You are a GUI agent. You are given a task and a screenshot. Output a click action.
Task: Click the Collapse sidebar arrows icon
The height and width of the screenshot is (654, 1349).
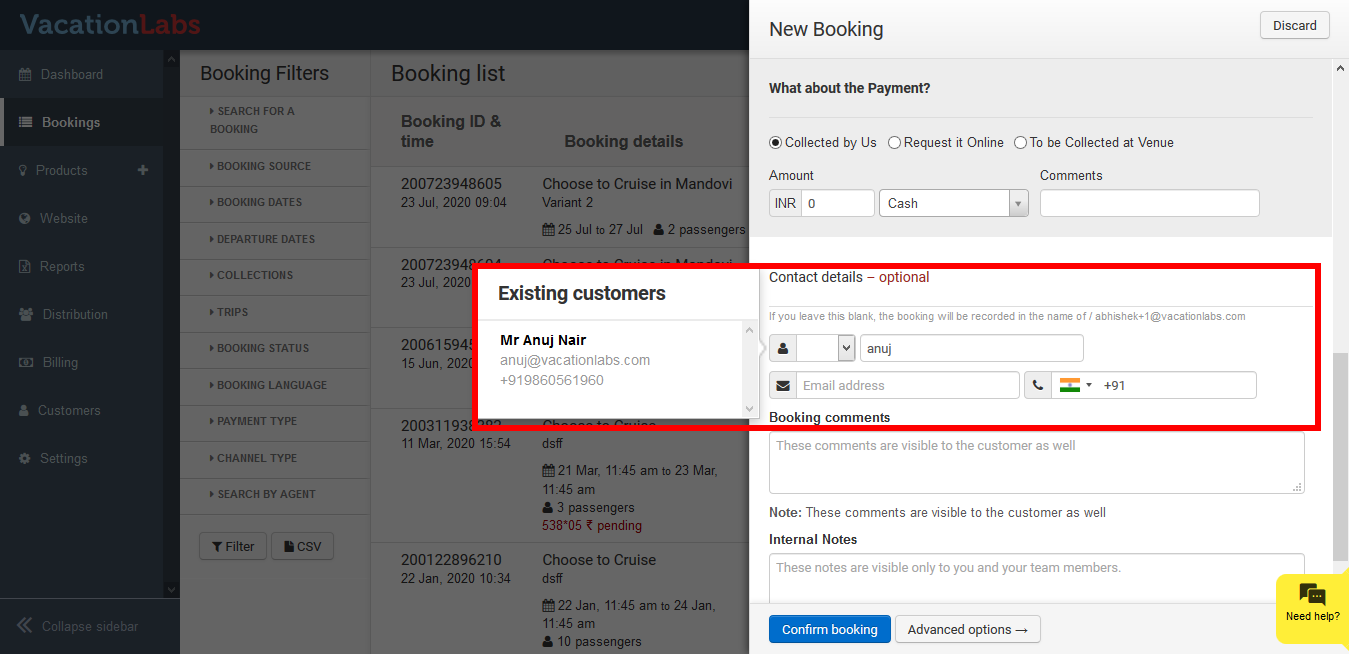coord(25,626)
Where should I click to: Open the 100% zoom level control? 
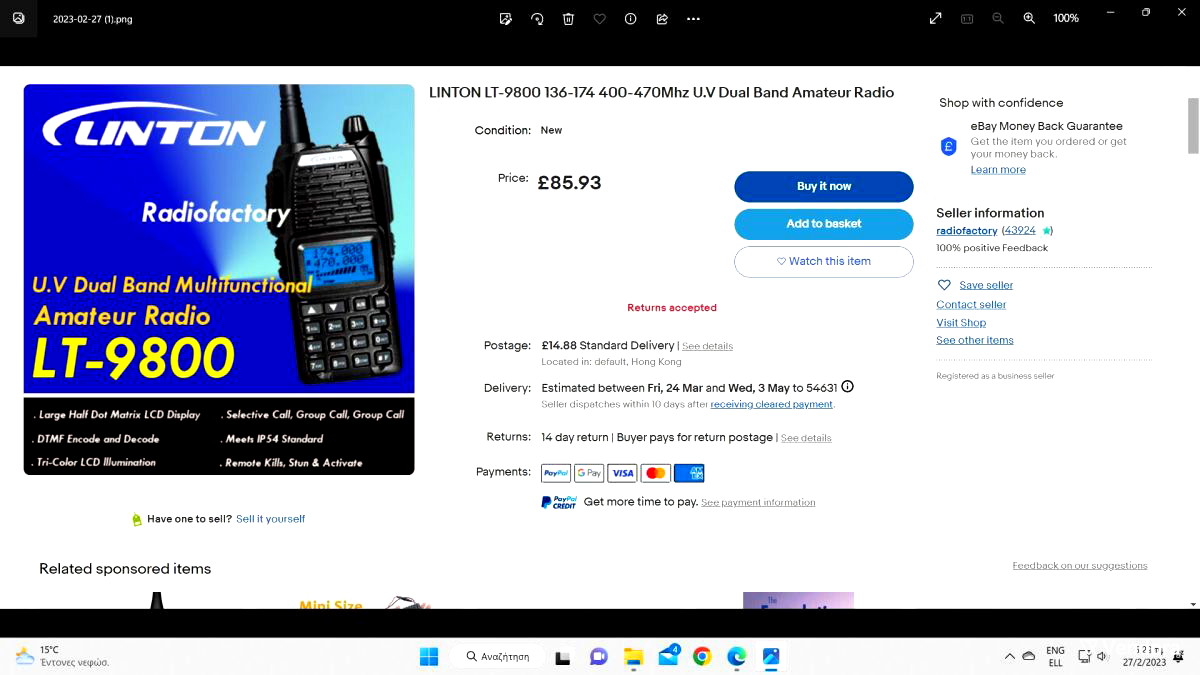pyautogui.click(x=1066, y=18)
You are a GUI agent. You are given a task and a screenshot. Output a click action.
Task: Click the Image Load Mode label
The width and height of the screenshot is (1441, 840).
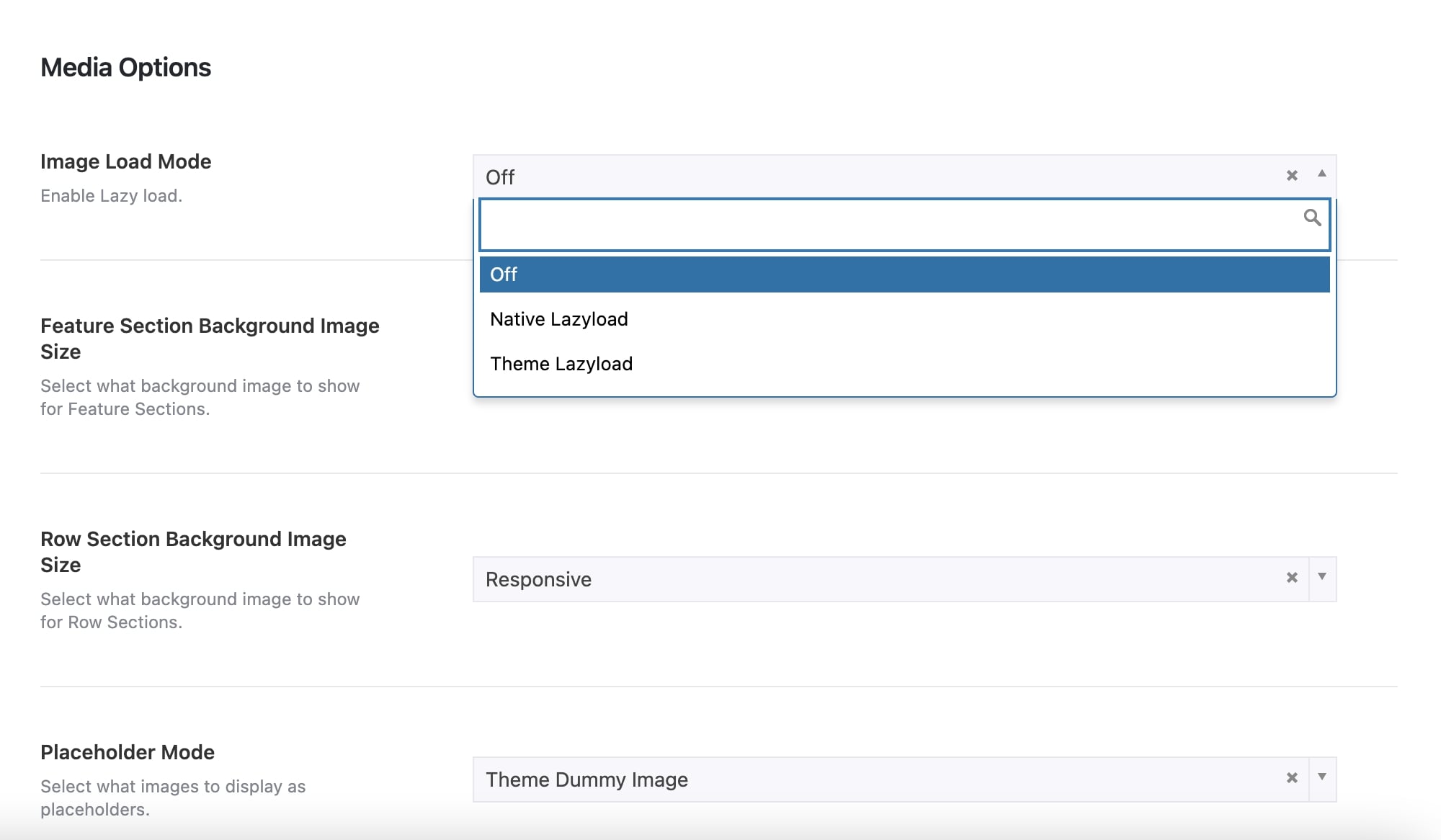[x=126, y=161]
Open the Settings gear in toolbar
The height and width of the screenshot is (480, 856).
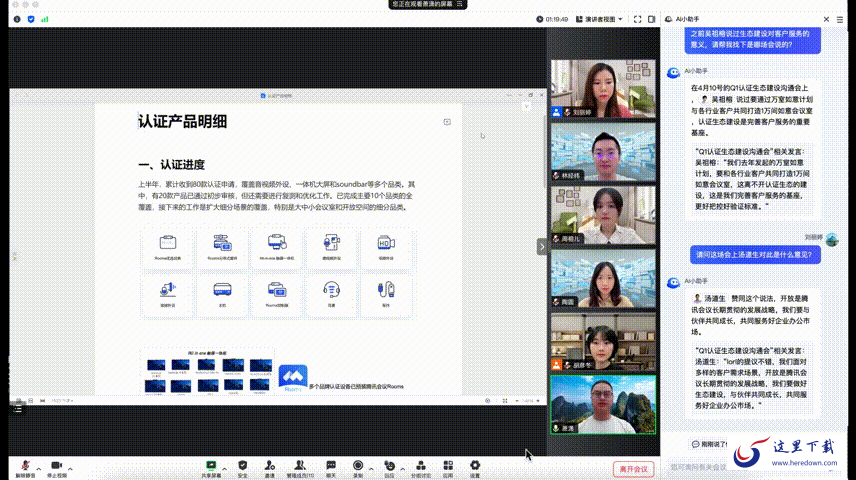click(x=475, y=466)
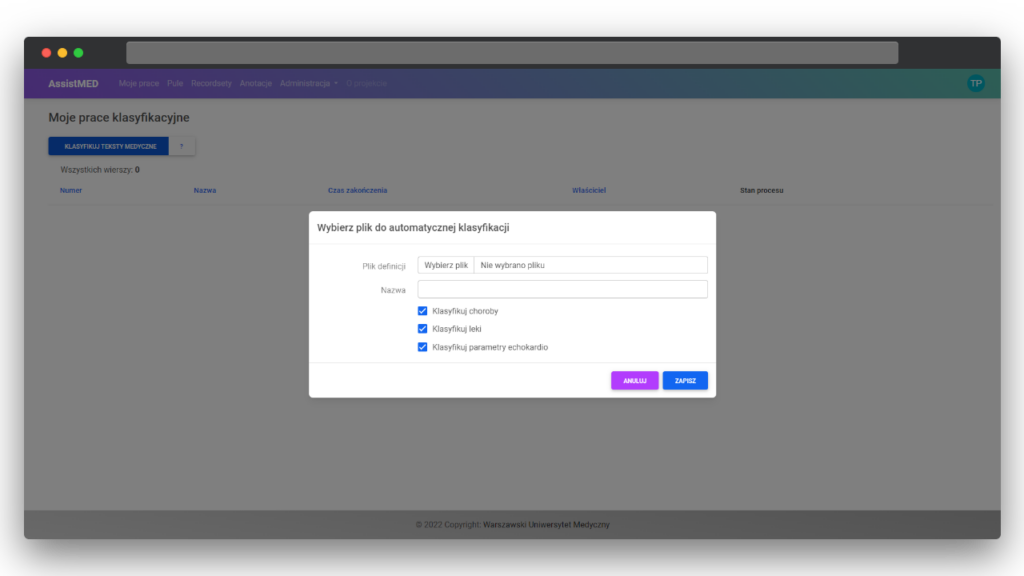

REQUEST:
Reproduce every line of the material above, requests included. Multiply each coordinate in the answers by 2.3 and round it to a whole number, with halves going up; leave the numbers in the requests as they are and omit the pictures.

REPLY:
You are a GUI agent. You are given a task and a screenshot. Output a click action.
Task: Click the Collapse sidebar arrows icon
The height and width of the screenshot is (654, 1349).
coord(58,1440)
Where should I click to: Open the 100% zoom level control? 
pyautogui.click(x=2452, y=41)
You are a GUI agent. You are given a task and a screenshot. Output a click action.
Task: Click the Image Load Mode label
The width and height of the screenshot is (1441, 840).
[x=290, y=370]
Open the Settings gear in toolbar
The height and width of the screenshot is (480, 856).
click(x=1093, y=1072)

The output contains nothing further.